Eric and I when we eloped. Yes, I thought I was super cool with my sunglasses on. I was a naive 22 year old. Leave me alone. (But look at how young Eric looks!)
Our vow before God, family and friends. Forever.
I'm sitting here watching MTV's True Life. I'm on my second one tonight and both have the same theme. Marriage. If you know me, you know that I'm a very over analytical person and that I look at things from all sides of the spectrum. These shows are making my brain hurt.

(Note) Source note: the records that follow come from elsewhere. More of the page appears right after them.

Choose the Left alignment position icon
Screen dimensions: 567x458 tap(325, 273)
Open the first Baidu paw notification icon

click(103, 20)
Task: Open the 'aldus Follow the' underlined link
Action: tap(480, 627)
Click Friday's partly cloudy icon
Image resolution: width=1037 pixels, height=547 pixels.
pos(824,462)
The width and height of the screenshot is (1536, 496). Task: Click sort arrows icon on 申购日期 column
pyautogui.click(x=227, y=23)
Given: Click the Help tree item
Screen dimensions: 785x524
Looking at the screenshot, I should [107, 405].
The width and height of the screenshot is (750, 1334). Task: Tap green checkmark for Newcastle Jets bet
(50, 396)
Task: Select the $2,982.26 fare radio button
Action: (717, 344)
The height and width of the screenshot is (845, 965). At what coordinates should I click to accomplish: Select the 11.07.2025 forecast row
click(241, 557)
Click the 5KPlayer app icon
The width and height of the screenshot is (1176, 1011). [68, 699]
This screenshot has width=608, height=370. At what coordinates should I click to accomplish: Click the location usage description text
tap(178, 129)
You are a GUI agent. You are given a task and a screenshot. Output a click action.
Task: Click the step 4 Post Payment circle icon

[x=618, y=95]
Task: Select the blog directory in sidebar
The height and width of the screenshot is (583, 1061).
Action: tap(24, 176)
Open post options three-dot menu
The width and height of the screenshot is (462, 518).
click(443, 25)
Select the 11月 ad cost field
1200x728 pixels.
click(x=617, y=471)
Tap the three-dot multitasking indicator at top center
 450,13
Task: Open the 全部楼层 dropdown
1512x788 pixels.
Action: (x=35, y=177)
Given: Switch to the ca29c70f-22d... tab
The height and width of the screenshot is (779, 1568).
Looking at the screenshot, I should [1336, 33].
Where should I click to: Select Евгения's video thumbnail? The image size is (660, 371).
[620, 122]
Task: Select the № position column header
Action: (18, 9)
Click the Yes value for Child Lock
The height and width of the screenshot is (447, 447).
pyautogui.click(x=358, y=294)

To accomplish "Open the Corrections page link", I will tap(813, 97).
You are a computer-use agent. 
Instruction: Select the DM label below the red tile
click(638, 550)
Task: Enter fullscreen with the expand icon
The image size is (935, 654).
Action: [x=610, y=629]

The first one was called "I'm Eloping." Well, if you know Eric and I, then you know that we got married after three and a half months of dating. Yes, three and a half months. Not three and a half years, MONTHS. We got engaged two and a half months. And we've been married for over four years now. Many thought we were crazy, our parents thought I had gotten pregnant, and our friends thought we were rushing into things way too fast. We didn't. Eric had just enlisted in the Army for active duty and he moved to Louisiana a month after we started dating. Before he left we threw the idea of marriage around, but we didn't really talk about until he had moved down there and we were missing each other like crazy. He even tried to break up with me once. If you know me, then you know that I didn't allow it. It was influenced by two of his buddies that had very disfunctional relationships and thought that women were the spawn of the devil. They convinced Eric that I was back in Minnesota running around and sleeping with every guy I met. HA. I was proposed to in a Days Inn in Leesville, Louisiana. Romantic. The sad thing was, I was scared of telling my dad that we had gotten engaged. Do you know what his response was? "I'm happy for you, but you know that the key to a lasting relationship is a long engagement." Crap. I was flying down to Louisiana in four weeks to elope. Crap. Crap. Crap. I felt like such a horrible daughter. It took me a week to work up the nerve to tell him. And he took it surprisingly well. He was sad that he wasn't there for the actual day, but he got to walk me down the aisle a year later when Eric and I had our Blessed Ceremony. It wasn't the wedding of my dreams, but I got to marry an amazing guy who gave me the most precious gift I could have asked for, our daughter. Sure we have our ups and downs, but I have to say that I think we have a very stable relationship. We squabble, but we never do it in front of Brooke and we always try our hardest to work it out. Brooke doesn't need to hear mommy and daddy fighting, it's not good for her psyche and I don't think that she needs to be surrounded my negative energy.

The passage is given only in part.